When the Spanish arrived in Cubanacan, as the aboriginal inhabitants called the Island, they found it populated by Tainos, Guanatabeyes and Siboneyes, people of Arawak origin who had emigrated from the Orinoco region of present day Colombia and Venezuela. These people arrived on the Island about 900 A.D. and were established throughout the Island. The Taino lived an agricultural lifestyle and spent there days hunting and gathering .

In the central portion of the island constantly being pushed westward by the Tainos were another Arawak people the Siboney a hunting and gathering tribe.

Totally marginated to the Pinar del Rio area on the westernmost tip of Cuba, lived the earliest arrivals in Cubanacan; the Guanatabeyes.
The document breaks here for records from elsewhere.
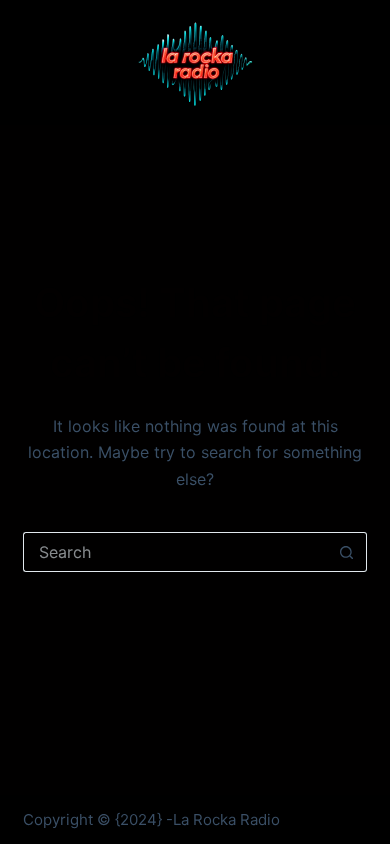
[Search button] (347, 552)
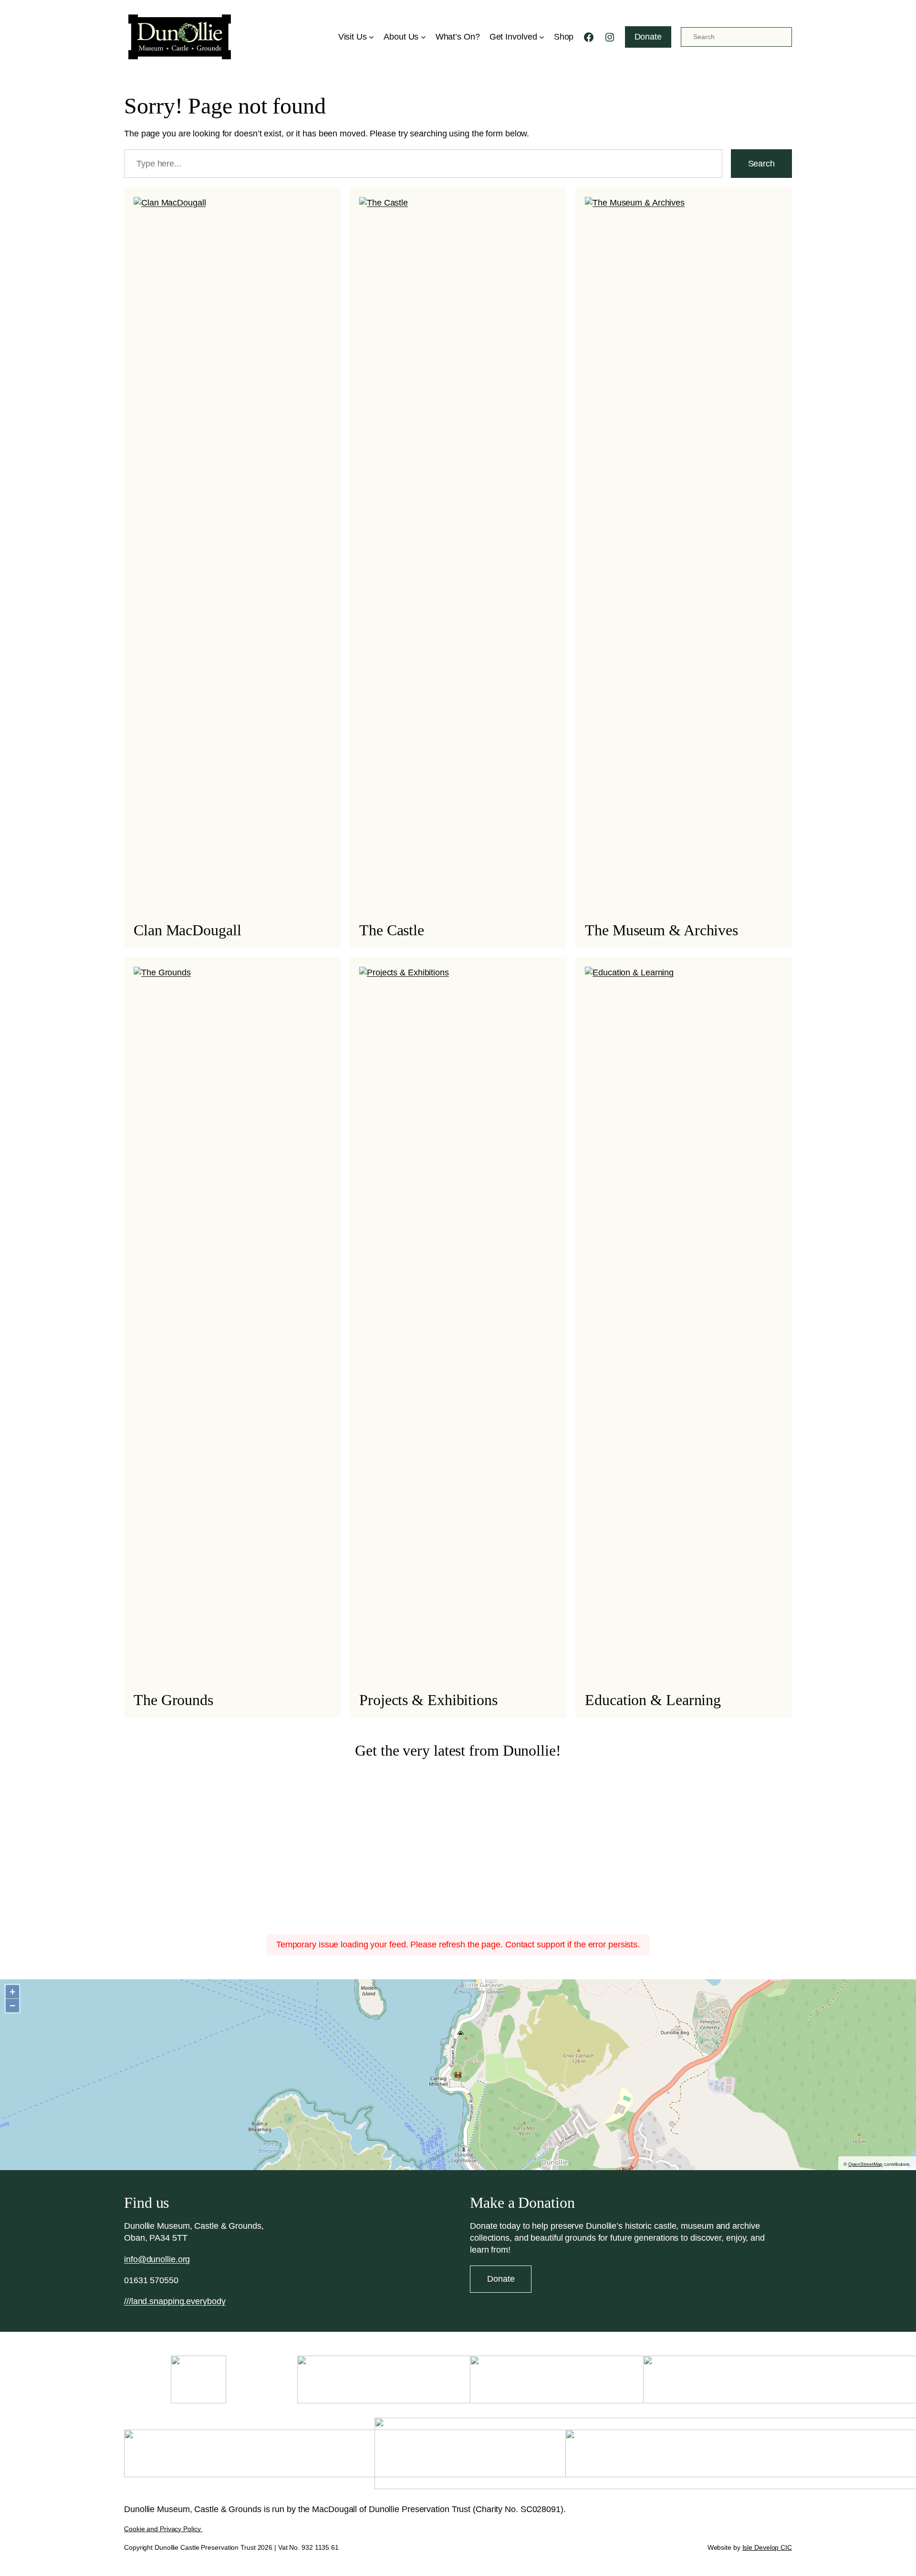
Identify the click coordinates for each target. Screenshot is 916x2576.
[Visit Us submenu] (371, 37)
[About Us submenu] (423, 37)
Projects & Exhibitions (428, 1699)
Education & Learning (653, 1699)
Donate (648, 36)
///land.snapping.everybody (174, 2301)
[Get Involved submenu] (541, 37)
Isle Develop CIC (767, 2547)
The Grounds (173, 1699)
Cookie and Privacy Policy (163, 2529)
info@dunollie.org (157, 2259)
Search (761, 163)
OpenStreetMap (865, 2164)
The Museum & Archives (661, 930)
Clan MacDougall (187, 930)
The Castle (391, 930)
The Spanish with their firearms and superior technology easily conquered these tribes and tried to organize them in "Encomiendas," large plantations dedicated to the cultivation of tobacco, coffee and sugar cane. The Amerindians were not used to such hard labour and did not adapt well to the conditions of virtual slavery.

The same scourges that plagued most of the Americas, European diseases, greatly decimated their numbers. The Taino rose in revolt against their new masters and were brutally put down. The harsh conditions of slavery, plus disease and repression, took their toll on the natives and in less than one hundred years, these people were virtually extinct.

By the...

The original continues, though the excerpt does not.